There are few places in the world today that are untainted by travel advisories. From the U.S.A to Syria, travel advisories sprout on government-run sites like dandelions on a summer lawn. What’s a traveller to do?
- Take each travel advisory seriously and hide at home. But since a significant number of deaths occur at home, this may not be a good idea.
- Avoid entirely the countries on a travel advisory list. Generally a good idea, except you get stuck to visiting 1/899th of the world – again.
- Go, with caution. The trick is to research carefully and be ready to change course instantaneously. Read on for how to minimize your risk and maximize your travel.
First off, never venture into a country that has a nation-wide travel alert. Current examples are Syria and Iraq.
Other than that, most government-issued travel advisories tend to play safe, and are in danger of becoming cry-wolf. All the same, use the advisory as a starting point. In a particular country, avoid areas that sport travel alerts. A recent example is Kenya, where, due to terrorist activity, travel to the north-eastern areas is red-alert. The beautiful national parks, however, are considered safe. It may be a great time to visit when occupancy is down, security is ramped up, and chances of discounts is high.
Next, negotiate with the tour op.
- Hold payment as late as possible. Most tour ops can wait for payment up until a month before departure.

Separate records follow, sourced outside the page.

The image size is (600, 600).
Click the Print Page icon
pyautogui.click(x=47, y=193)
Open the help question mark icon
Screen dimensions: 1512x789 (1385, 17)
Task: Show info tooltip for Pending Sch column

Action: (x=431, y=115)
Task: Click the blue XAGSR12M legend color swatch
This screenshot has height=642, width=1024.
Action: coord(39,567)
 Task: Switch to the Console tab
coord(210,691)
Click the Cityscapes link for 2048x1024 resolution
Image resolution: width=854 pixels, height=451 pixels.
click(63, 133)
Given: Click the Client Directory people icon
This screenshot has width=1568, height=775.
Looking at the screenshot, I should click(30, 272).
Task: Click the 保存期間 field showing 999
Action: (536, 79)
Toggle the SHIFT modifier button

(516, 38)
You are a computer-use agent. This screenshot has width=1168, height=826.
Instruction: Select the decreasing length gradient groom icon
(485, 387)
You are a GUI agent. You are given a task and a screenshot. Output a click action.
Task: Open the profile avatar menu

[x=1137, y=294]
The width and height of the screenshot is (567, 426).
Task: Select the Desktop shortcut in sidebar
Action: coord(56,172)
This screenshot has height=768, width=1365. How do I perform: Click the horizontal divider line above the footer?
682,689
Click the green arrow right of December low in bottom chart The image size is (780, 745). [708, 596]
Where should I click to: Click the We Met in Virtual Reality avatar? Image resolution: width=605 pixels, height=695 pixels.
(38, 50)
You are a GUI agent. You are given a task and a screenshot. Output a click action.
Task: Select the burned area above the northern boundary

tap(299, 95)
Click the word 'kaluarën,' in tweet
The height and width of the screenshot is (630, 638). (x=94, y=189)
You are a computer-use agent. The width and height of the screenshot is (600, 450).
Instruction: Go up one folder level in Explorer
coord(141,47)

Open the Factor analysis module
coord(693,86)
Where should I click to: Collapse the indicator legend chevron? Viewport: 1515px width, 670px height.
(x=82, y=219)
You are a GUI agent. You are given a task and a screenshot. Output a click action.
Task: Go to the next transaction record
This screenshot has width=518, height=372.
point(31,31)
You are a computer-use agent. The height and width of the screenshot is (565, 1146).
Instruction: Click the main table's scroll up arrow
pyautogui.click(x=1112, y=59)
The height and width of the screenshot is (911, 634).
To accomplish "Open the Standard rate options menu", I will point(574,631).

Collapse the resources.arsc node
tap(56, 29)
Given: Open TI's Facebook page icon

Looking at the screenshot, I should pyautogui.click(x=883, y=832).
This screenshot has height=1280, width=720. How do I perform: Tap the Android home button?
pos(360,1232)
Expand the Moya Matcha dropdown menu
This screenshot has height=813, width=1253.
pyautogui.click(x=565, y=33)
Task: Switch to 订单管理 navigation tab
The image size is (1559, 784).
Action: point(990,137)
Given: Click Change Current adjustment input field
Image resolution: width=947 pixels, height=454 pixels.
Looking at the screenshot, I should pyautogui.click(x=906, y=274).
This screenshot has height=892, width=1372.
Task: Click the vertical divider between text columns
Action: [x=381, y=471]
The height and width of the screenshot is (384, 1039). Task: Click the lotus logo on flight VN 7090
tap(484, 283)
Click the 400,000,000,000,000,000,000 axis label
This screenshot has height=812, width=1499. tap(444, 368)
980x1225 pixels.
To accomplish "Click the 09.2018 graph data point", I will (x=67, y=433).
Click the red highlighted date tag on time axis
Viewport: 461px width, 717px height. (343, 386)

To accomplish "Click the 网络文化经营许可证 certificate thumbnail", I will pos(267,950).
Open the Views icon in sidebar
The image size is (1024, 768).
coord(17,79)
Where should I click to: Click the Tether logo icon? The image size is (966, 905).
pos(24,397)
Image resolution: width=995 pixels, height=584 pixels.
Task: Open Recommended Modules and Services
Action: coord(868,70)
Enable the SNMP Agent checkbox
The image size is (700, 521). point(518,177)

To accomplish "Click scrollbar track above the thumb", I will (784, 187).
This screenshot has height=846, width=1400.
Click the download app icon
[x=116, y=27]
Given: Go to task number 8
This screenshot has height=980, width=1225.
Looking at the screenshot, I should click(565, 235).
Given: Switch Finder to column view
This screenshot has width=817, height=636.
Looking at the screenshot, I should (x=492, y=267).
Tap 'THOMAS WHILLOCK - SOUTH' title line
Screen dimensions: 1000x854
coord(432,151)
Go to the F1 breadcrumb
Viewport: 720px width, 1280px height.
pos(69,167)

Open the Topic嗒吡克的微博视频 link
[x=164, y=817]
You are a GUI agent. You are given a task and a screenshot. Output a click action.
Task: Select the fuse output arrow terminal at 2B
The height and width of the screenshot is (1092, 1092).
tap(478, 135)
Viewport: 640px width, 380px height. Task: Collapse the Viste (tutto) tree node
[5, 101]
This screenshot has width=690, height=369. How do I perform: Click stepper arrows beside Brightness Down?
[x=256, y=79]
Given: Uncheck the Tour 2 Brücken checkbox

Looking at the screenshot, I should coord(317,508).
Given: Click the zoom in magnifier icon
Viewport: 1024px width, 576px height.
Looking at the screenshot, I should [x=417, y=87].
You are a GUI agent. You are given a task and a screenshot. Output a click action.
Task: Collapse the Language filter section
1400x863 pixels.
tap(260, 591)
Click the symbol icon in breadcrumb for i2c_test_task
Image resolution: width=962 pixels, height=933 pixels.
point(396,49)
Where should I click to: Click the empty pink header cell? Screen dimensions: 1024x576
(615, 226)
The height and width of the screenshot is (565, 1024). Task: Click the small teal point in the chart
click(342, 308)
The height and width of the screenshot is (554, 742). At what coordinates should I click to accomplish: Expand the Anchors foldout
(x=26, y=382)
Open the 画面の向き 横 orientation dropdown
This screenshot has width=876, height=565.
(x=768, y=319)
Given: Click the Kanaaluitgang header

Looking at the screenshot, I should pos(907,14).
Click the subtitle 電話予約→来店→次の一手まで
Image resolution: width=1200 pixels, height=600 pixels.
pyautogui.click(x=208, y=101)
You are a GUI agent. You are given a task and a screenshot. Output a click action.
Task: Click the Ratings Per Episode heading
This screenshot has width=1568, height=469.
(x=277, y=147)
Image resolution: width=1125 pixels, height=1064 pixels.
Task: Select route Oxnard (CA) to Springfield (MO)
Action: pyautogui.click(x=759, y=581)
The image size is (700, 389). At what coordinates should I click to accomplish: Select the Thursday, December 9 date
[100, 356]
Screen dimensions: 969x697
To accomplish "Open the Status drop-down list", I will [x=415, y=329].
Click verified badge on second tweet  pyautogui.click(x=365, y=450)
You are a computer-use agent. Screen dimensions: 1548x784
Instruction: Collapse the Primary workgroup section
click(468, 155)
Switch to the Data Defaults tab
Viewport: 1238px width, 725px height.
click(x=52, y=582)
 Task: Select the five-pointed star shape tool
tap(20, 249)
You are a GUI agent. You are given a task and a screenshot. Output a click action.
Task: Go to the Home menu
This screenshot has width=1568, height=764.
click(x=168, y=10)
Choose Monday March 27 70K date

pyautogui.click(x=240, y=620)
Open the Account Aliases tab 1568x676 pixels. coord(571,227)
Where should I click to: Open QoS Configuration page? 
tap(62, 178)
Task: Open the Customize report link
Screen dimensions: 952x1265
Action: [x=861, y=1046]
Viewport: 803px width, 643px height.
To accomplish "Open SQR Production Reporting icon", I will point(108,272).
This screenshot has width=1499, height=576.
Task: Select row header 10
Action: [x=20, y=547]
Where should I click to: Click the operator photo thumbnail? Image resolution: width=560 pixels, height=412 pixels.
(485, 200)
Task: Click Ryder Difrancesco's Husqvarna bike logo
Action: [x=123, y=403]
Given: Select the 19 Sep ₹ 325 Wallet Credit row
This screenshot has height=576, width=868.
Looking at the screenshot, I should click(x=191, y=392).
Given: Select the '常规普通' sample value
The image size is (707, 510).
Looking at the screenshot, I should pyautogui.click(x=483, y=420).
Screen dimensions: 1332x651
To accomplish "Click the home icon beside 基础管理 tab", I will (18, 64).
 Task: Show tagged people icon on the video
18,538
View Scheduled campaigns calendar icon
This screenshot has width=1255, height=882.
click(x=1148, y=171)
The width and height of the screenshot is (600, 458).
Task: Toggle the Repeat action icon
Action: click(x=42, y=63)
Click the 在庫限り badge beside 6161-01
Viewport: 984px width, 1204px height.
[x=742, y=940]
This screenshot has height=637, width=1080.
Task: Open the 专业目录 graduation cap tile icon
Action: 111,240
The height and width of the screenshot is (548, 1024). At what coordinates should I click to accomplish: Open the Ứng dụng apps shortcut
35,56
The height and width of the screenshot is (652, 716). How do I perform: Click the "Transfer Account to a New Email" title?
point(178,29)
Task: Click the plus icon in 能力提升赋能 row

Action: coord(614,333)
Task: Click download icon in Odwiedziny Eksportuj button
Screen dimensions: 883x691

- Ask for alternate arrangements, and have it in writing. For instance, “in the event of security concerns such as terrorism, you will divert us to…” If your tour op isn’t willing to do this, consider changing.
Always obtain travel insurance for emergency evacuation, in addition to medical/trip interruption. And finally, set up a stay-in-touch schedule with a designated person back at home.
Remember that many developing countries rely heavily on your tourism dollars. You keeping away is playing into the hands of terrorists – that’s exactly what they want. With a bit of caution, you can expand your travels, and, in a time of doom and gloom, help these struggling countries out a bit too.